YOUR ASSIGNMENT
I need the lines from the one holding "The width and" to the last line of the data below repeated exactly, both included, without pictures.

SUPPLIED MATERIAL
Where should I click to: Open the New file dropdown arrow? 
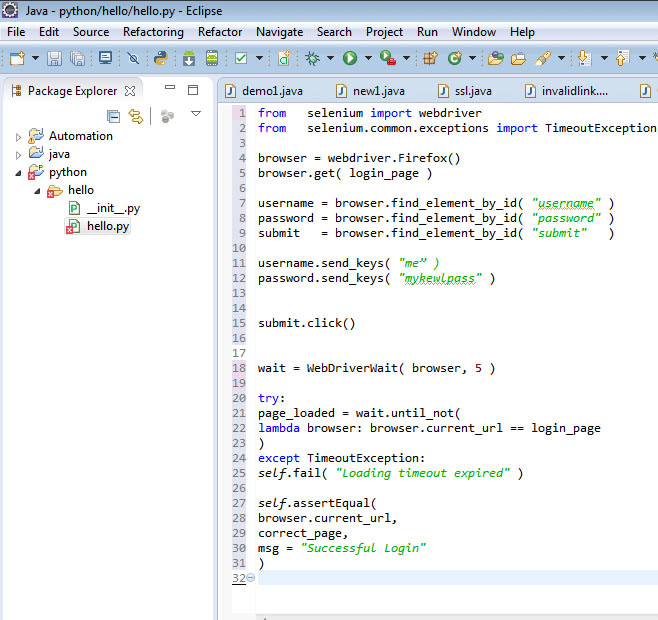(33, 59)
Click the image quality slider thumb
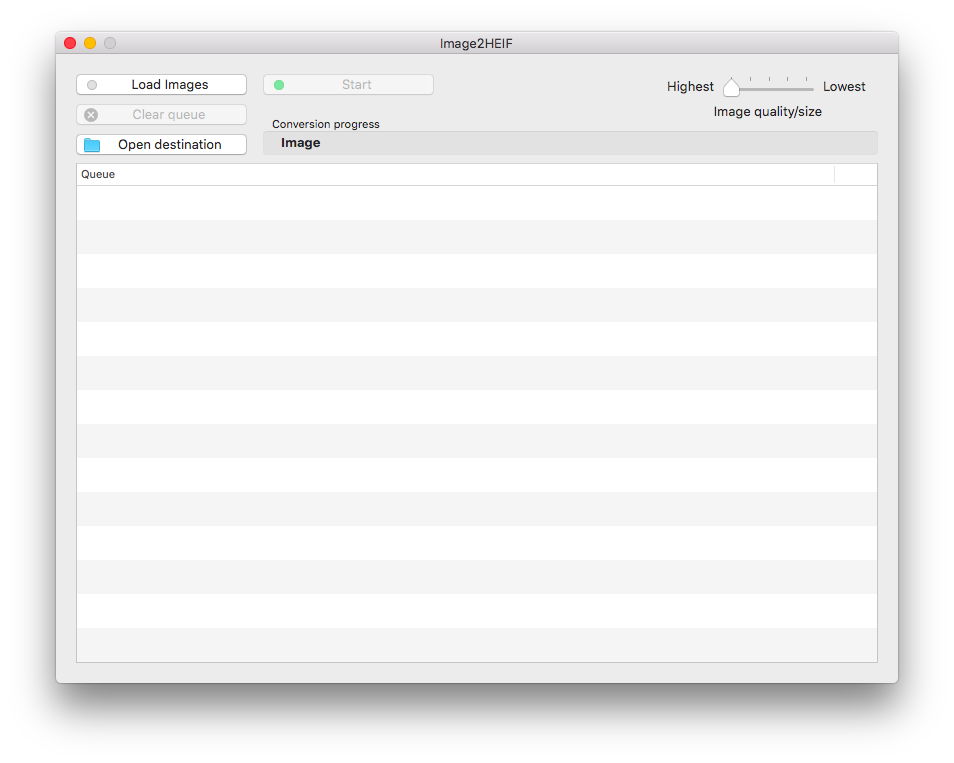 pyautogui.click(x=731, y=87)
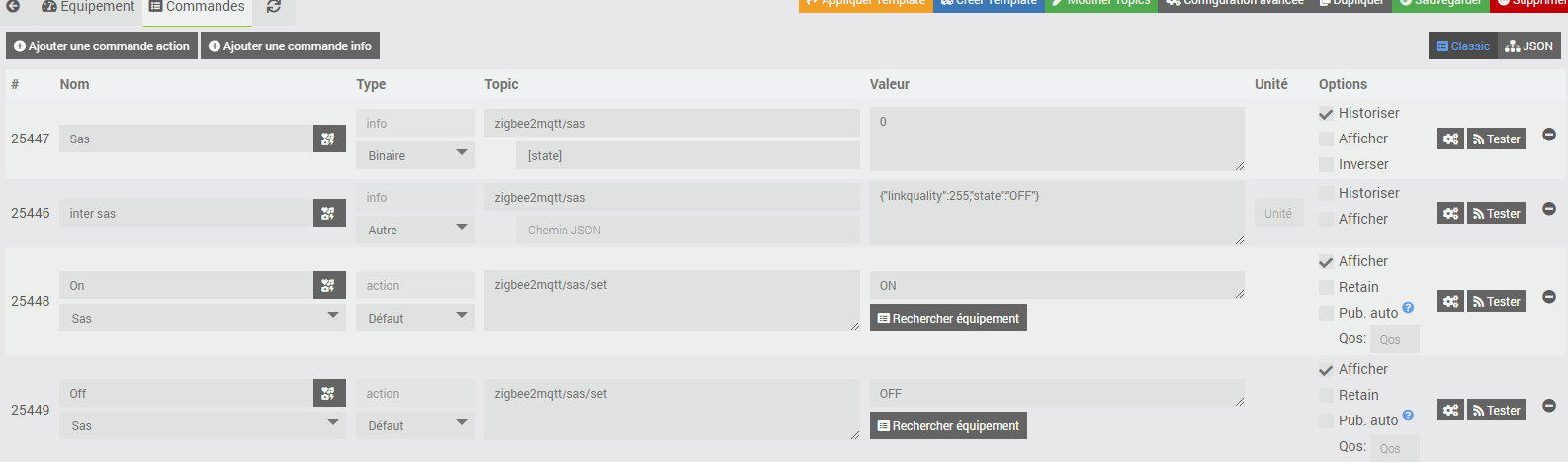Screen dimensions: 1568x462
Task: Remove the Sas command row 25447
Action: pos(1549,135)
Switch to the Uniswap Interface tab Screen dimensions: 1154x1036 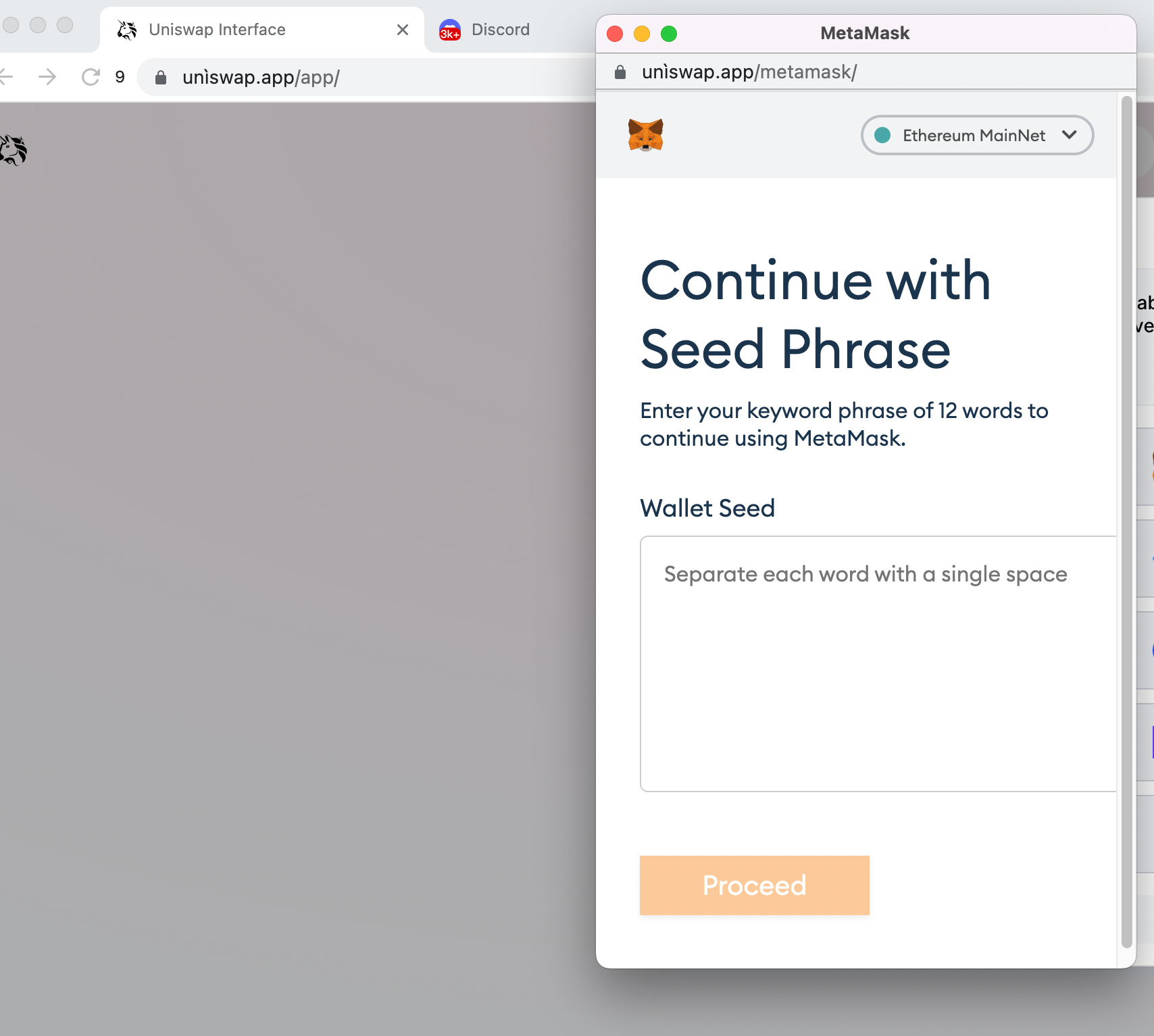[x=216, y=30]
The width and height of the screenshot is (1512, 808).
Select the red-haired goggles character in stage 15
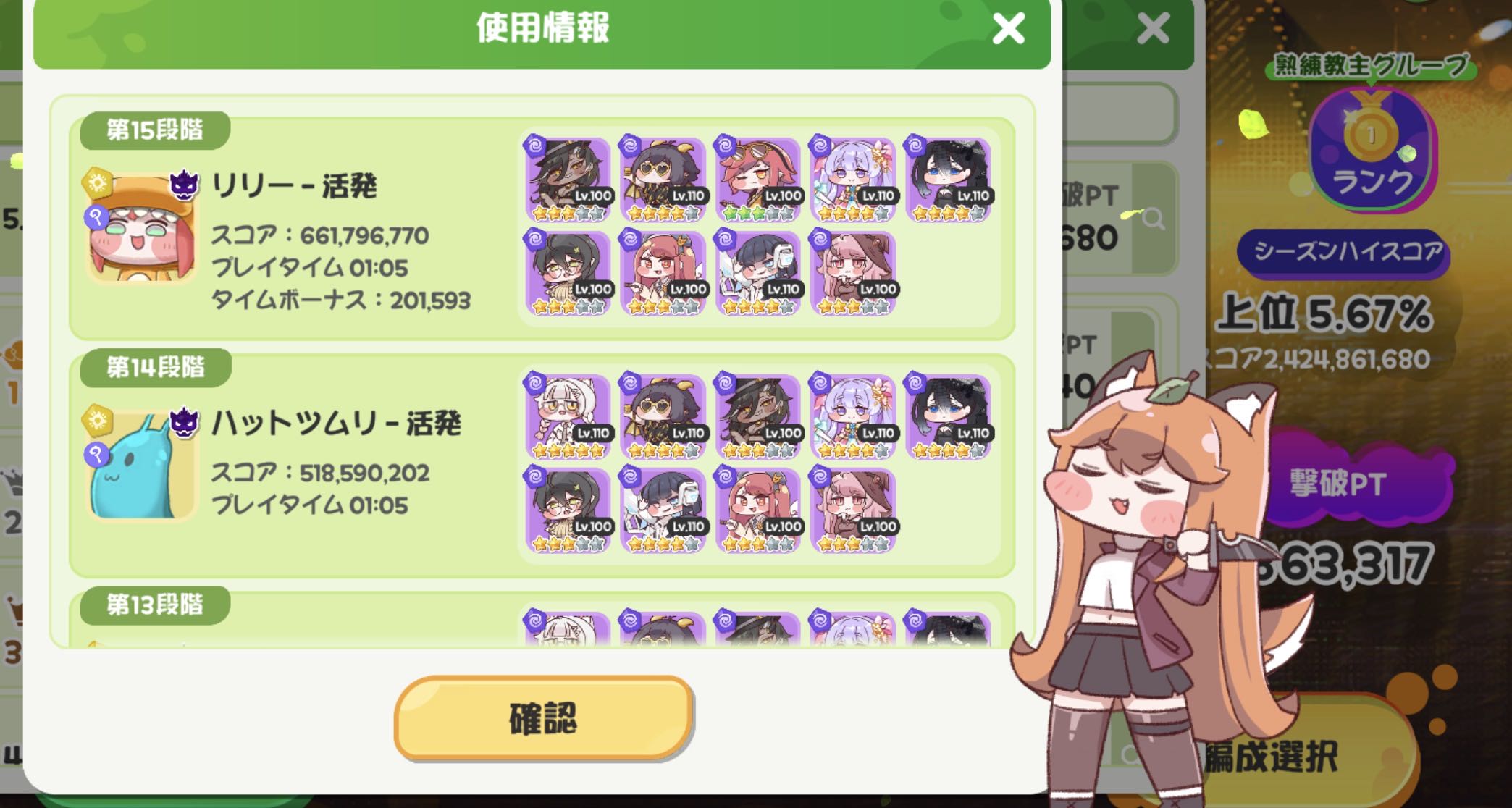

RESPONSE AREA
The width and height of the screenshot is (1512, 808).
Select the red-haired goggles character in stage 15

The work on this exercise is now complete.